The defeat of France in 1870 and the creation of a united Germany in 1871 stimulated industrialization even further, because the new politically
united Germany could now exploit the rich iron-fields of Lorraine taken from France. By the opening decade of the 20th century, Germany was
challenging Britain as Europe’s major industrial power. Britain was still producing more coal, but Germany was producing more steel. What was
worrying about this situation for Britain and France was the fact that a great proportion of this industrial production was used to build up Germany’s
military and naval power. Would it be used once more to defeat France and to challenge Britain’s domination of the oceans?
Social Development in the Industrial Revolution
The Industrial Revolution had an enormous effect on the lives of the people of Europe. It is also true to say that, although some people’s lives were
altered for the better, many people were worse off and, in many cases, workers were exploited.

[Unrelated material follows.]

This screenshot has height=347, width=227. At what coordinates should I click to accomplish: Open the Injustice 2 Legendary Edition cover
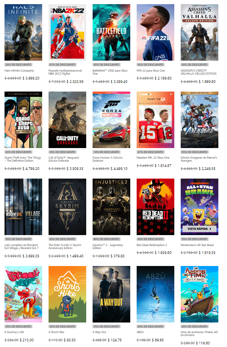pyautogui.click(x=111, y=207)
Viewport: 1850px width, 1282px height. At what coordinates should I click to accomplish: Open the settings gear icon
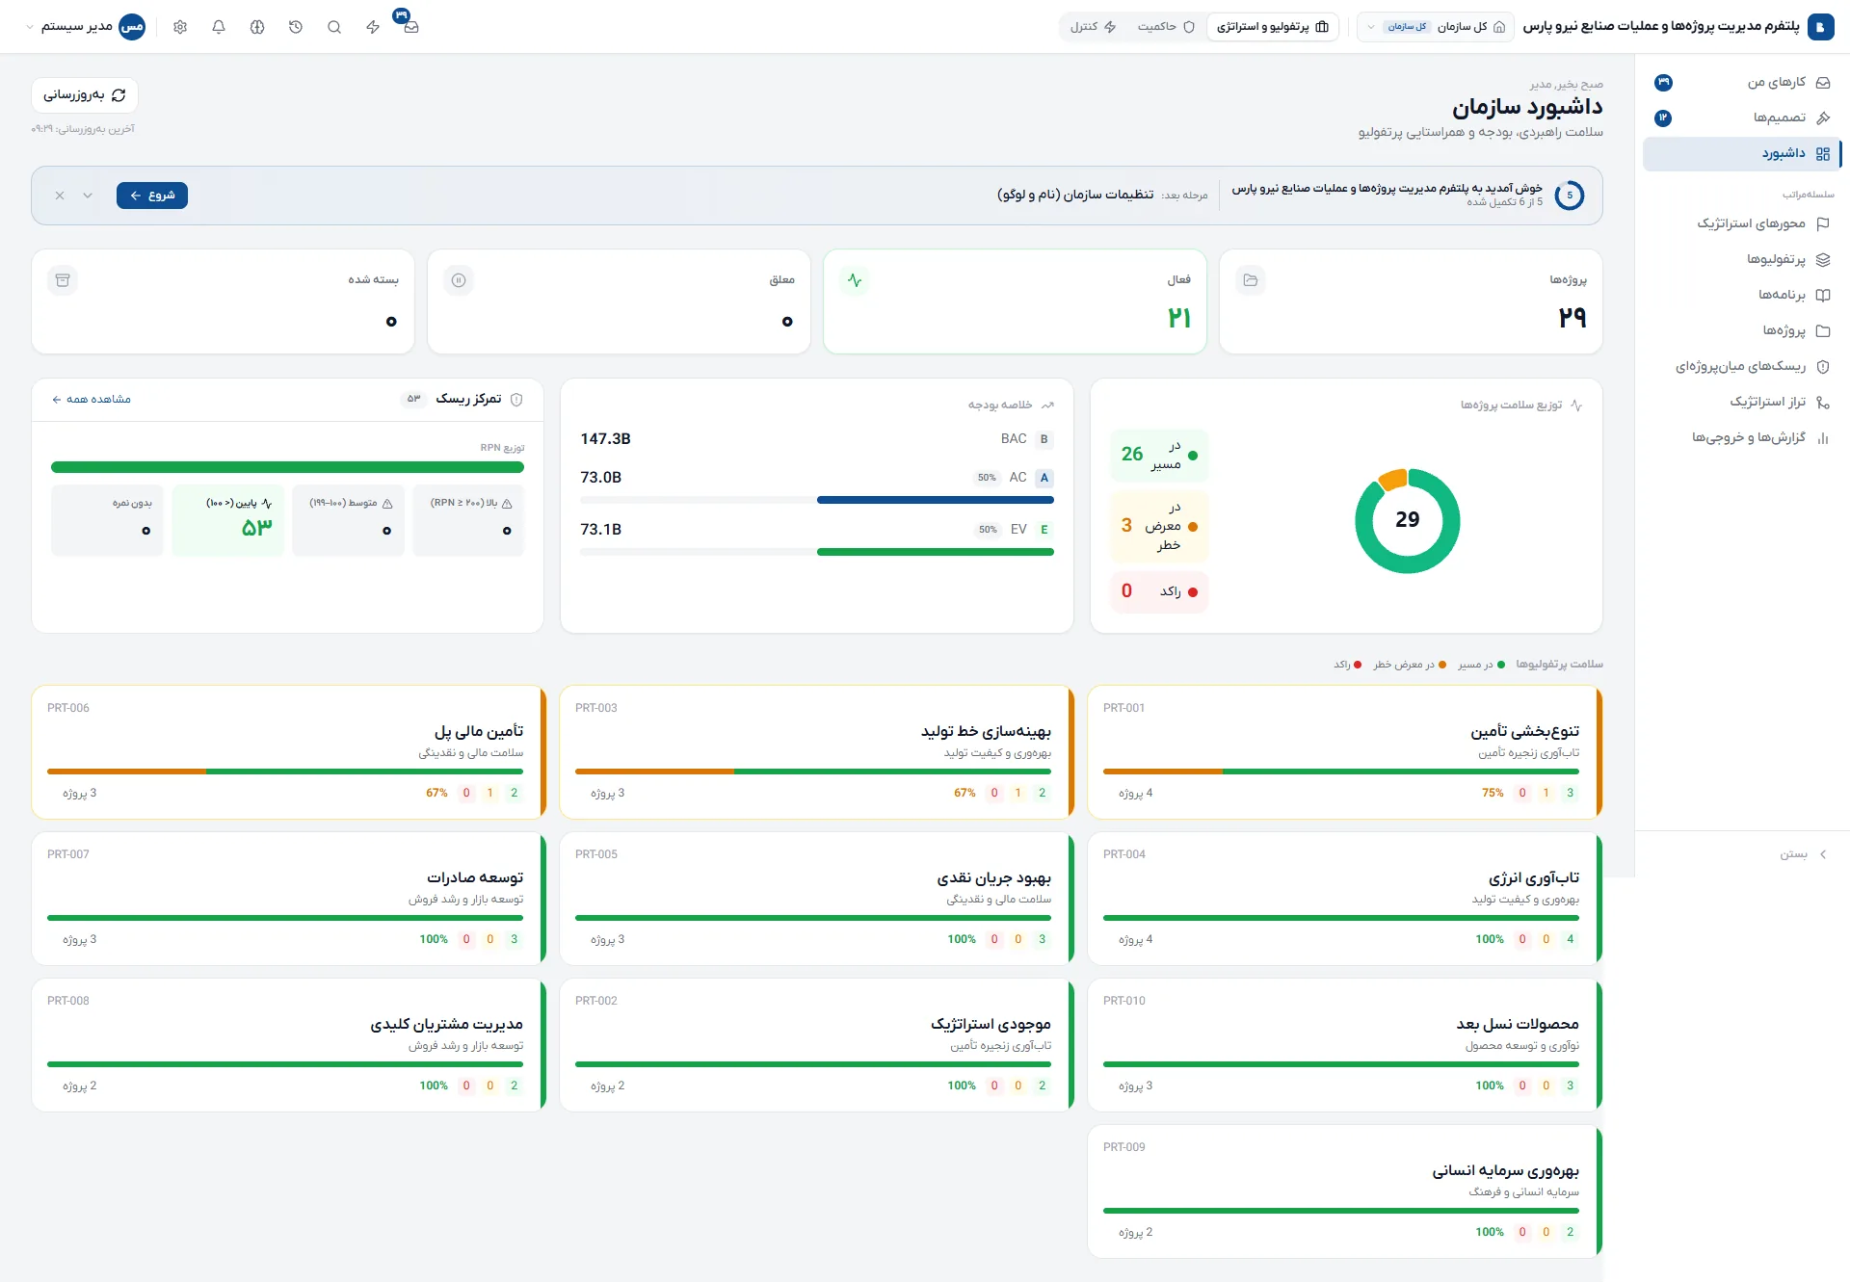click(x=180, y=27)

As the period progressed more and more people
became victims of oppression.
Whilst writers, such as Charles Dickens in Britain and Emile Zola in France, wrote about the appalling living and
working conditions, social reformers, such as Robert Owen, showed by practical experiment, that alternatives to long
hours, child-labour and maltreatment were available. Others, such as Edwin Chadwick and Seebolm Roundtree,
conducted inquiries into the miserable conditions of the poor. In their own way each of them highlighted the awful
conditions that prevailed and suggested ways of righting them.
In some ways it was the needs of the Industrial Revolution itself which, in the end, came to
the aid of the working classes. As the Industrial Revolution progressed there was an
increasing need for educated workers. In the old days it was not a problem if a farm hand
was illiterate. However, in the new industrial society, mechanics, civil engineers, architects
and builders all needed literate workers who were able to read instructions, take measurements and interpret drawings and
plans.
Most European countries had tried to control education with the ‘ruling class’ preventing access to higher education to
people from the ‘lower orders’ (the middle and working classes). It was inevitable that once the ‘lower orders’ gained access
to education they would become aware of two fundamental flaws in their lives; first, that they were being outrageously exploited and second, that,
whilst they were creating the wealth of the country, they were gaining little benefit for themselves and they had no political power.
In most European countries members of the middle class began to emerge as an increasingly wealthy part of the society. Often their wealth, newly
founded on industrial investment, was considerably more than that of the old upper, or ruling, class. However, in the majority of Europe the upper
class still dominated the newly rich Bourgeoisie (the Nouveau Riche), and kept political power out of its hands. An increasing frustration within the
working class often led to bloody conflict. In Britain, from the early 1800’s, this manifested itself as social unrest.